The Hunger Games by Suzanne Collins. ISBN: 9780439023481.
I don't often stay up late to finish a book. Even when I have trouble sleeping, I usually avoid reading because the very act seems to keep my brain too alert to drift off. Instead, I usually turn on my computer and that alone seems to make me tired, probably because I most often associate it with work.
Recently, I've found my sleep schedule off. This occurs more frequently due to my unemployment. It's been difficult to prevent myself from sleeping in till noon and/or napping the day away, so occasionally I have to reset my schedule. The Hunger Games kept me up last night. I was already having difficulty sleeping, it was 10pm, and I hadn't finished my 100 pages for the day, which was fine, because I usually stay up until 11:30 or midnight. But by the time I did finish those 100 pages, I was too wrapped up in the book to put it down. I found myself reading the last page at somewhere around 4:46am.
There were days in high school when I would do this all the time, particularly on the weekends. I didn't have a whole lot of friends, and I just wasn't all that into partying, so unless I was going to a showing of Rocky Horror Picture Show I was probably at home on the weekends doing homework or reading. And sadly, I can't remember the last book that kept me up late at night.

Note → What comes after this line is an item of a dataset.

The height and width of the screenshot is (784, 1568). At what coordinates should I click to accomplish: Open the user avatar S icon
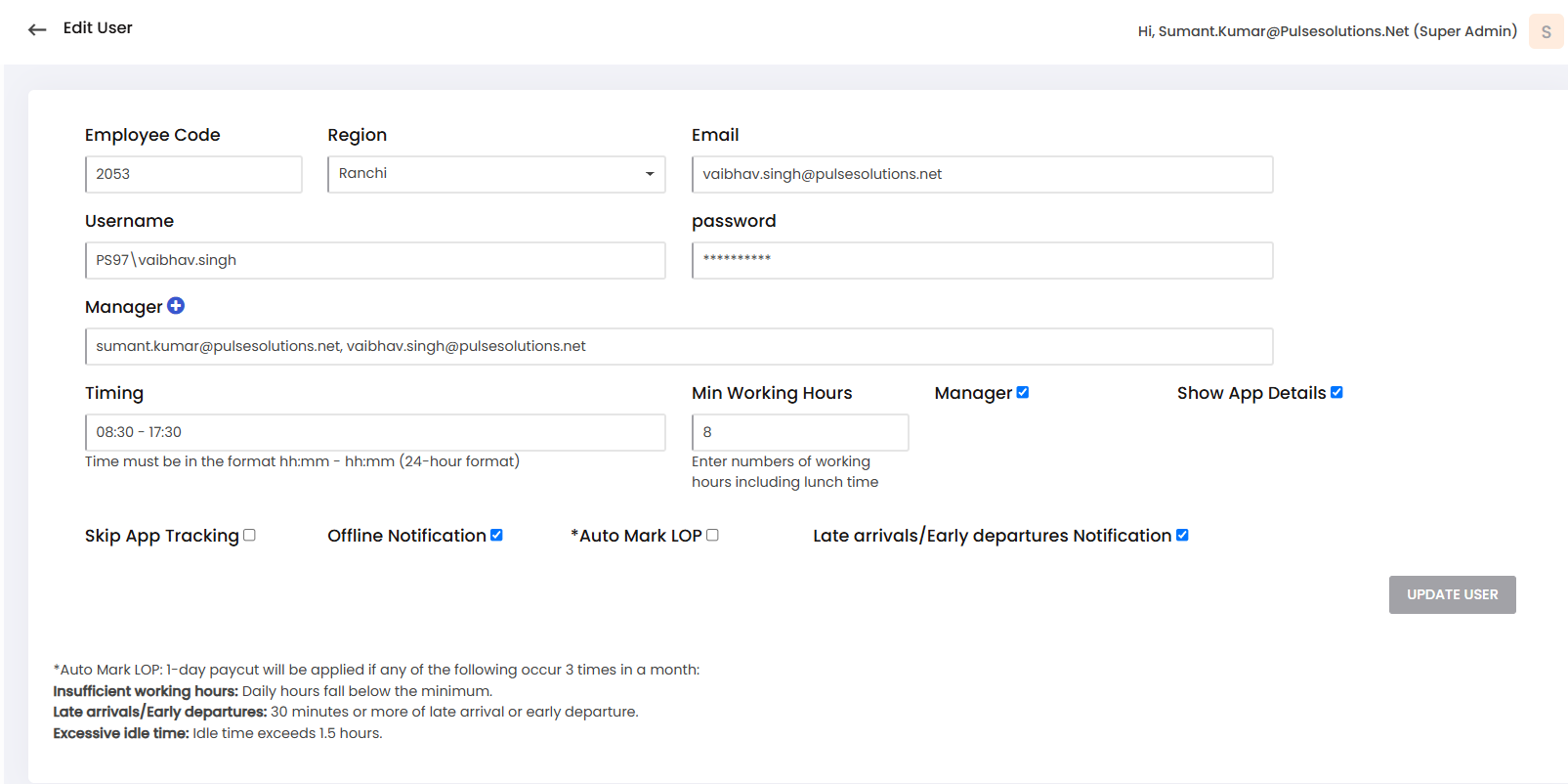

There's something sort of special about that, though: participating in that kind of adventure of the page when everyone else is asleep. Last night, the world was quiet and dark, and there I was, reading away with no fear of interruption. Even the cat was off somewhere sleeping. I was alone, curled up on my futon mattress on the floor. Occasionally some nocturnal bird would chirp and I would wonder how close to dawn it was. Stories somehow seem more real at night, and Collins' writing drew me into The Hunger Games in a way that a lesser novelist couldn't have. The darkness seems to make it easier for me to connect with the character and the setting, as if the very intimacy of the situation makes me closer to whoever or whatever I'm with at the time. The act of reading in the dark, the midnight hours, makes me feel like that book is mine alone and that it's the only world I have in that moment.